The Swiss psychologist Carl Jung once said, “There is no coming to consciousness without pain.” The question then is: how does one come into consciousness? People come into consciousness when they bump up against a force that is ‘other’ than themselves. This often happens in one of two ways: The first is when we become consciously aware of what Jung calls ‘The Shadow Self’. The shadow self is seeing the parts of ourselves that we don’t want to see. We see our paranoia, our ego, our fears, our need to control, and we begin to understand the roots of our depression and anxiety. The other way is by bumping against others who are different than we are. Jung also mentioned that before we learn who we are, we learn who we are not. This is why discerning these ‘other-ly” forces takes a while, and we often become defensive of what people have to say about us. We still need to defend our ground.
One might find it a little weird that they are receiving a crash course on Jungian developmental psychology, but it relates to our generation. My generation has a worldview that says, “No one can tell me what to think or what to do.” As long as this worldview is in place, there will be no coming of consciousness and we will maintain the small worldview that tends to alienate and damage others. If we live by our own desires, without recognizing the damages that they can cause, great violence and suffering happens because of it. If we don’t come into conscious understanding that there is more than one perspective, and that there is at least a fraction of truth in most perspectives. (For instance, the God that Richard Dawkins rejects is a God that I believe is worth rejecting. But, I’m still not an atheist.)
The millennial generation has had reasons to reject the Church that has been presented to them. The projection of the Church is often dogmatic and totalitarian. This is why the worldview of “No one can tell me what to think or what to do” exists. It’s a response to abusive power. But, if we do not allow other-ly forces into our existence, we will not grow. What I believe we need is not totalitarian power, or this individualistic rebellion, but a return to what the New Testament has been teaching all along, covenant relationships.
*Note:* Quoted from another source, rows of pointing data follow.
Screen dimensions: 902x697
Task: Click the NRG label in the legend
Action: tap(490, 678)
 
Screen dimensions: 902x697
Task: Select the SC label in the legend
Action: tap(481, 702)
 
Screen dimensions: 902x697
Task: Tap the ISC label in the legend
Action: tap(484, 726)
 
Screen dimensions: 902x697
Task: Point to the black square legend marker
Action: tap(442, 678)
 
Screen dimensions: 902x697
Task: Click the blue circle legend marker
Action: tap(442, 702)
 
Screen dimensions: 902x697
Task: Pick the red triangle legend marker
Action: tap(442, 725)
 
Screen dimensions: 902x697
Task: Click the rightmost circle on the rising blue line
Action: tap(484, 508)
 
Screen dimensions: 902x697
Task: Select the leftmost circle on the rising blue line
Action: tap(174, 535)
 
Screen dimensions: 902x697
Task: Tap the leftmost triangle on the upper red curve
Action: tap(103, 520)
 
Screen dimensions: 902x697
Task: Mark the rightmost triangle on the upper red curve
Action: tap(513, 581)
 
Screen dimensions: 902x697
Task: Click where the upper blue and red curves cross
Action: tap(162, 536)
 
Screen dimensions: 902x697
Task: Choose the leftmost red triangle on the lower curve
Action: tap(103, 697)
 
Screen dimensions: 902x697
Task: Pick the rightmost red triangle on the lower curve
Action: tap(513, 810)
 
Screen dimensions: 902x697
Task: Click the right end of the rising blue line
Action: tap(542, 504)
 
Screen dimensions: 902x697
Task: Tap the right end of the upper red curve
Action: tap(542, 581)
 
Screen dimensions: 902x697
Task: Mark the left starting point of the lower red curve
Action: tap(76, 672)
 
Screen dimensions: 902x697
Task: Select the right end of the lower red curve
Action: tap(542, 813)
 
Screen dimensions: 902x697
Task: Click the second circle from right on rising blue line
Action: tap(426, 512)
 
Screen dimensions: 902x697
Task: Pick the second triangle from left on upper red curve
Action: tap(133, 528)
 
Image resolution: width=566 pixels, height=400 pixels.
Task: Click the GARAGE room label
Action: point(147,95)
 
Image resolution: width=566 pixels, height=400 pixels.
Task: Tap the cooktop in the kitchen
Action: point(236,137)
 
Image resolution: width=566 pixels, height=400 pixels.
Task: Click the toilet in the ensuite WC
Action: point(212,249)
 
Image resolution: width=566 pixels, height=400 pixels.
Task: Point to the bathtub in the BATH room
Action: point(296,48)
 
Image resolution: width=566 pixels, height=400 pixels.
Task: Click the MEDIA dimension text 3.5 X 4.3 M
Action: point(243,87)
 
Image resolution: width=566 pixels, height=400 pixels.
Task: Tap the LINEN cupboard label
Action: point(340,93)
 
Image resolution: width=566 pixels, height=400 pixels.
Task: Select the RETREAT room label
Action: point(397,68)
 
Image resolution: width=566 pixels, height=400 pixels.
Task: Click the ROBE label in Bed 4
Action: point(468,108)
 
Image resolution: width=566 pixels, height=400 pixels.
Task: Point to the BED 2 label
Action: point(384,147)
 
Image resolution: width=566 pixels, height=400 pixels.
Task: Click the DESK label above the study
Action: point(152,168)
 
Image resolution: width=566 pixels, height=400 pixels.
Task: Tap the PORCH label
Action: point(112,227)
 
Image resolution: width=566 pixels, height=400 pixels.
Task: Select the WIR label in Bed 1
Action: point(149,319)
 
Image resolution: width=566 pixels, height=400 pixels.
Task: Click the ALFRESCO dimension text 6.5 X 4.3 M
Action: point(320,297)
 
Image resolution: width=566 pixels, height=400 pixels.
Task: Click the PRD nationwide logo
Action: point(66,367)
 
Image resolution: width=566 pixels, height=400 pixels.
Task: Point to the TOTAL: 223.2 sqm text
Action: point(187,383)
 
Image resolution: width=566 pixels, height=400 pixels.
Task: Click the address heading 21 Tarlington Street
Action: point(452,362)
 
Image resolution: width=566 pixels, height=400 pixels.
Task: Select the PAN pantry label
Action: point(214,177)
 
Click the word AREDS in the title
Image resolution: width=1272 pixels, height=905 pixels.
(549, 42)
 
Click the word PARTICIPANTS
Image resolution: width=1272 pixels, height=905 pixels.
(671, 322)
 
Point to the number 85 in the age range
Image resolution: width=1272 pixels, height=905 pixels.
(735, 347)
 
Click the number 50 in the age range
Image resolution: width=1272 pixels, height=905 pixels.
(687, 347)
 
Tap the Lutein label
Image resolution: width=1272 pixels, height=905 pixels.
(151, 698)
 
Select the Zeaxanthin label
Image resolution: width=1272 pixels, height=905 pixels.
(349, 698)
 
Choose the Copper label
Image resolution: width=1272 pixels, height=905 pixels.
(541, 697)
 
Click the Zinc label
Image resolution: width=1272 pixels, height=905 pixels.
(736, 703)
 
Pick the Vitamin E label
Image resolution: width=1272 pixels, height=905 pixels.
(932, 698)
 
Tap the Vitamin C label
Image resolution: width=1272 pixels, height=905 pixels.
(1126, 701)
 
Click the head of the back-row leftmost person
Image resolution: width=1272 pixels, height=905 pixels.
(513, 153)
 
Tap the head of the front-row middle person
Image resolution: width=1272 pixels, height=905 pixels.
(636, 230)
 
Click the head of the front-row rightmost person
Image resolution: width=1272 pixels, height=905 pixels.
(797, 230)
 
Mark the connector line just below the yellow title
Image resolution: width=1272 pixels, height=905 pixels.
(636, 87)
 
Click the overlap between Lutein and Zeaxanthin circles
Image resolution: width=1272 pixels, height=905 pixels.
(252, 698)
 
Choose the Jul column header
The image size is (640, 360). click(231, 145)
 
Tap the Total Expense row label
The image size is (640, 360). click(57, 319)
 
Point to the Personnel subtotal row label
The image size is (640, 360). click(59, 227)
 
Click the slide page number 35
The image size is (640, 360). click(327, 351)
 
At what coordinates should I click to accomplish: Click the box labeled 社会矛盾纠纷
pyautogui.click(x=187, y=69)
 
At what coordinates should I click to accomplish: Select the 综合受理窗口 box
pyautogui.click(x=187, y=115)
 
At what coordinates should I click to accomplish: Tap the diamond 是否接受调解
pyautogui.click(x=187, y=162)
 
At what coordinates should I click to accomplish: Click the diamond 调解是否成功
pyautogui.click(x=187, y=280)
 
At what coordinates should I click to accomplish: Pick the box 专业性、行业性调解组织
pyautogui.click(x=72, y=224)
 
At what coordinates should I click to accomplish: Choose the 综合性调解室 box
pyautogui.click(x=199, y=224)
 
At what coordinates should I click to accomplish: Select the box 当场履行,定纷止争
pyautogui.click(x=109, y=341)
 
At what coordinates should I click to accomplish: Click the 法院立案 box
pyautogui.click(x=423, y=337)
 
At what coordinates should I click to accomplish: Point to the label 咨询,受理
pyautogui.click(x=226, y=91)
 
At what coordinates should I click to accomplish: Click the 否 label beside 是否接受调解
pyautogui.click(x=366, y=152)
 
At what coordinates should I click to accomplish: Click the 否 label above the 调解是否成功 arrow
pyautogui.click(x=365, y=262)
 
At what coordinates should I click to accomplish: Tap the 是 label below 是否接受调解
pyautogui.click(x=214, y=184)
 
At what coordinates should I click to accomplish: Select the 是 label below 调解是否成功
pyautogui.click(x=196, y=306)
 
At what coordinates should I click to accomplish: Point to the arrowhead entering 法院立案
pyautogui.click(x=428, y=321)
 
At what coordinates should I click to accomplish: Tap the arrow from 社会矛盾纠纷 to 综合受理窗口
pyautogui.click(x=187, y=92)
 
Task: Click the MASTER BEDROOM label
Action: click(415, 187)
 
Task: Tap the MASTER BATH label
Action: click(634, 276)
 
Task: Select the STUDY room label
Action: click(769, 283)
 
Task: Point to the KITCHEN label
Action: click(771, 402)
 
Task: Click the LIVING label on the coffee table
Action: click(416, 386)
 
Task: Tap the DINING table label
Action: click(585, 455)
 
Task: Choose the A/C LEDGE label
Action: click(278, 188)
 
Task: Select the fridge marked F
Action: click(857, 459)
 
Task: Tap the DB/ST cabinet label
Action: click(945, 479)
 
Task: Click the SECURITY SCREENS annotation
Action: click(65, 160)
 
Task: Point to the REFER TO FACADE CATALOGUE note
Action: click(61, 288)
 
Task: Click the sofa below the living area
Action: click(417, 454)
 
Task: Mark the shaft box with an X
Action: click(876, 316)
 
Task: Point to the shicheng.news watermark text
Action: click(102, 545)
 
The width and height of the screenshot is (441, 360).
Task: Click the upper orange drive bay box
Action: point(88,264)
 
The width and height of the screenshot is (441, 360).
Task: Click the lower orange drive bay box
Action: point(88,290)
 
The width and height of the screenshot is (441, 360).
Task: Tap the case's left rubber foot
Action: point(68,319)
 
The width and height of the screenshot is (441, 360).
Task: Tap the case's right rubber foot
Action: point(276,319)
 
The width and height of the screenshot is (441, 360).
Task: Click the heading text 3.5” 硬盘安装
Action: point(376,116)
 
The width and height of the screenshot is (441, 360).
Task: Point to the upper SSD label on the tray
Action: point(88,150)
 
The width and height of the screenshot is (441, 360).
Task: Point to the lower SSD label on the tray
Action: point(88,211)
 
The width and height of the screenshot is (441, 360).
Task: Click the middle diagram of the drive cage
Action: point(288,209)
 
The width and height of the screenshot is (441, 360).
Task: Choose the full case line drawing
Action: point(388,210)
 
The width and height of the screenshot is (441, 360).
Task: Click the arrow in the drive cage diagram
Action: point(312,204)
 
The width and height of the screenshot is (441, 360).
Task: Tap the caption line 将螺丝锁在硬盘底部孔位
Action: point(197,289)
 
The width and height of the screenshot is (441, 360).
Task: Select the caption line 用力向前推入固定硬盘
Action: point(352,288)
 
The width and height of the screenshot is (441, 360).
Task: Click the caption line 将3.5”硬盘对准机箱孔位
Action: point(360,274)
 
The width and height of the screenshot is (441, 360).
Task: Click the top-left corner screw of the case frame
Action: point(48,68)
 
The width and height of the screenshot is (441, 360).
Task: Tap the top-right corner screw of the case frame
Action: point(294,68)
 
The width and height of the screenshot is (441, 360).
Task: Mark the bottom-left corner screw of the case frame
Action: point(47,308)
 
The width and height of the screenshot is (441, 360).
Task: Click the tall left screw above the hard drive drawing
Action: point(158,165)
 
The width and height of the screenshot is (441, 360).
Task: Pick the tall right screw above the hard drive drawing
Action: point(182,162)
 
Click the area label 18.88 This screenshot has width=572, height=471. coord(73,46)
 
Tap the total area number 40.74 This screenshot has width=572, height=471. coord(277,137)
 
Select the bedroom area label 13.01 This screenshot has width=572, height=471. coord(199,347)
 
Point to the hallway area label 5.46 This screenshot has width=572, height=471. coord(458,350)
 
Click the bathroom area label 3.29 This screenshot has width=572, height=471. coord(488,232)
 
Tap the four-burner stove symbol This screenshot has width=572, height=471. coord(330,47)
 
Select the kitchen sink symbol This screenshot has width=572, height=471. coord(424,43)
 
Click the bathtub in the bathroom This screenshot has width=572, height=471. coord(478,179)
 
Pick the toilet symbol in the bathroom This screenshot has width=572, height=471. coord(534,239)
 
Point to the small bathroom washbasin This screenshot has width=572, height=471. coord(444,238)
Covenant relationships exist for those who submit themselves to community. When we have a group of friends, family members, mentors, pastors, etc… in our lives, and we allow them to speak into us, it creates a safe environment for us to grow. We know that they are there for us, our development, and our progress– not because of what they get out of it, but because their delight comes in our growth. When we allow more of the ‘other’ around us, we eliminate suffering in and around us because there is nothing to protect anymore. We are allowed to be more inclusive and love more people. At the same time, this allows us to establish a deeper personal connection to those around us. If there are, in fact, less people who are ‘other’ than us, then they become an extension of ourselves. We may not agree with everything they say, believe, or do, but we don’t have that oppositional energy towards them. We can actually do what Jesus called us to do, ‘love our enemies.’